BUSINESS
Dangote Refinery Slashes LPG Price Again To ₦760/kg, Driving Major Relief for Nigerians and Reshaping Domestic Energy Market
In a bold move that continues to redefine Nigeria’s energy landscape, the Dangote Petroleum Refinery has once again announced a reduction in the price of Liquefied Petroleum Gas (LPG), commonly known as cooking gas, a decision that promises to ease the burden on millions of households battling high living costs.
The refinery’s new ex-depot price now stands at ₦760 per kilogram, down from ₦810 just last week, marking the second major price cut in less than a month. This consistent downward trend underscores Dangote’s growing role as the key driver of affordability and price stability in Nigeria’s domestic energy sector.
The new price places Dangote Refinery far ahead of other major suppliers in the market. Matrix and Ardova depots are currently selling at ₦920 per kilogram, while A.Y.M.
Shafa and NIPCO maintain prices at ₦910 per kilogram. Stockgap Depot, one of the largest players in the industry, reportedly sells for as high as ₦950 per kilogram.
This wide margin ranging between ₦150 and ₦190 per kilogram clearly illustrates Dangote’s market influence and its growing determination to stabilize gas prices nationwide.
According to energy industry analysts, this move is part of a deliberate strategy by the refinery to reshape market dynamics and discourage arbitrary price hikes that have long plagued the sector. By maintaining significantly lower prices, Dangote is setting a new competitive benchmark that could compel other depots to follow suit, ultimately making LPG more affordable and accessible to ordinary Nigerians.

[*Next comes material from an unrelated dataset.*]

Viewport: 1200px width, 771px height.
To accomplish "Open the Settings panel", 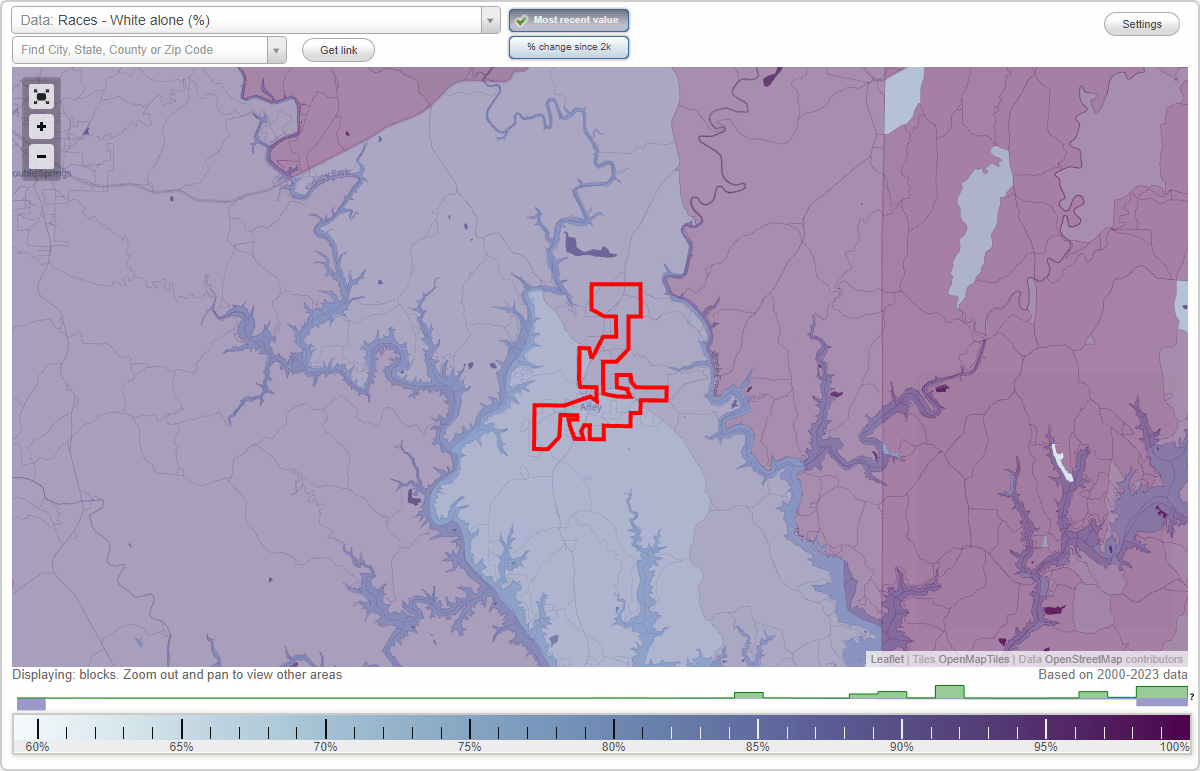I will (x=1141, y=23).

Experts have also linked the refinery’s pricing policy to its broader national objectives boosting domestic energy production, reducing dependence on imported fuel, and aligning with the federal government’s clean energy transition agenda.

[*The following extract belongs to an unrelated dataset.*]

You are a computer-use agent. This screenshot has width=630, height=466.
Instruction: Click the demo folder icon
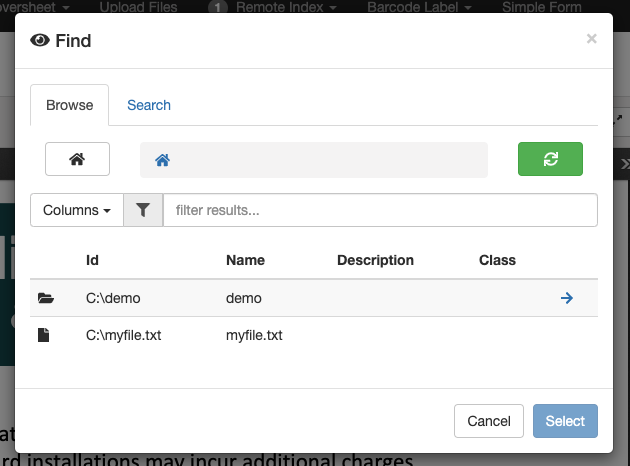(44, 298)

For millions of Nigerians, the reduction represents a welcome relief amid rising inflation and economic pressure. Many households, particularly in urban and peri-urban areas, have expressed optimism that the latest cut will soon translate to lower retail prices in local markets, where cooking gas costs often soar above depot rates due to distribution inefficiencies.

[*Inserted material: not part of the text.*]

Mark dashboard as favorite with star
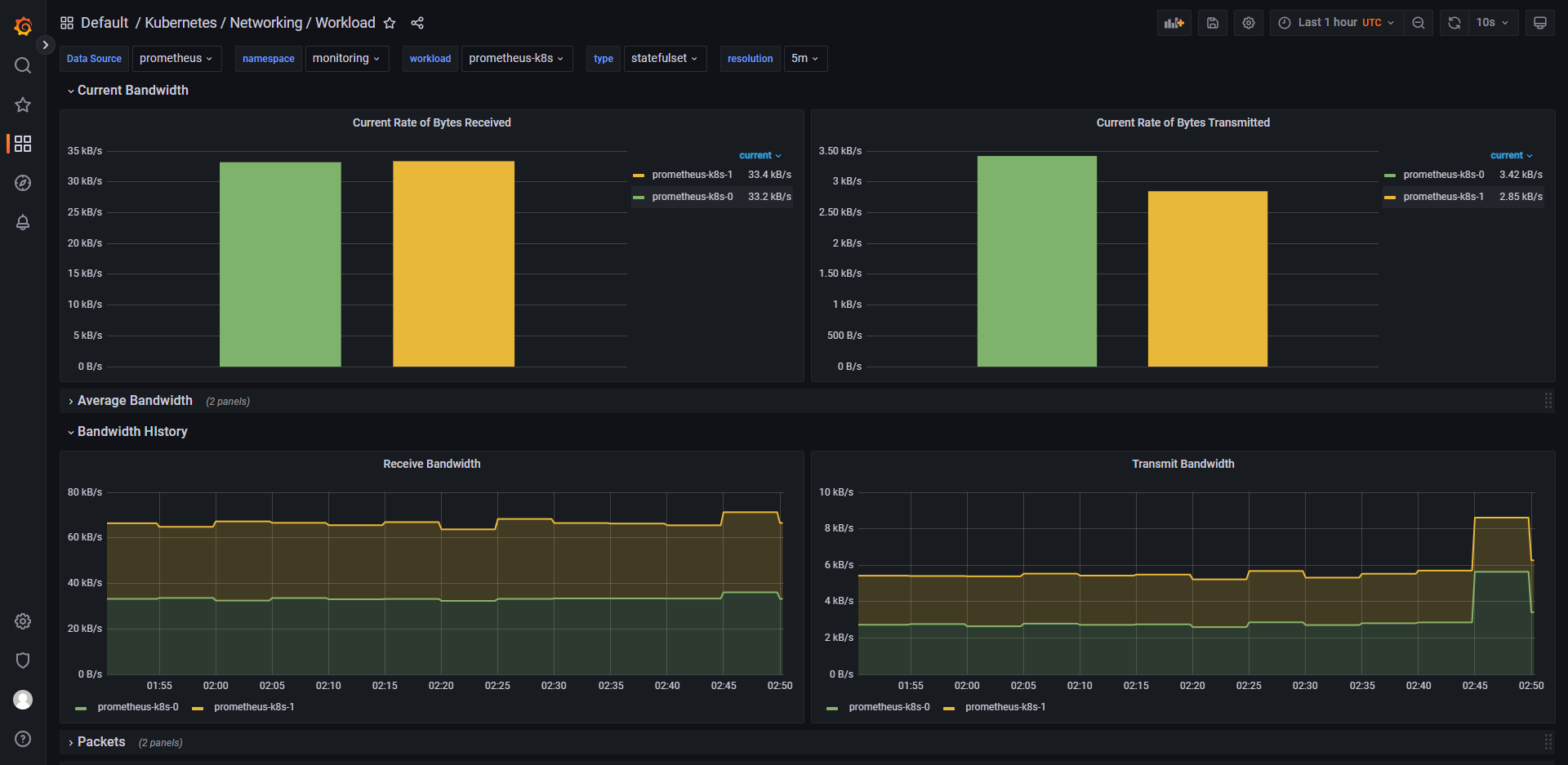The image size is (1568, 765). (x=390, y=23)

If this trend of strategic price reduction continues, the Dangote Petroleum Refinery could achieve more than just market dominance, it could stabilize Nigeria’s LPG sector, promote cleaner energy adoption, and significantly reduce the use of firewood and charcoal, thereby contributing to environmental preservation and improved public health outcomes.
With this latest intervention, Dangote once again demonstrates its readiness to lead a transformational shift in Nigeria’s energy economy, ensuring that clean, affordable, and locally produced gas becomes a sustainable reality for all.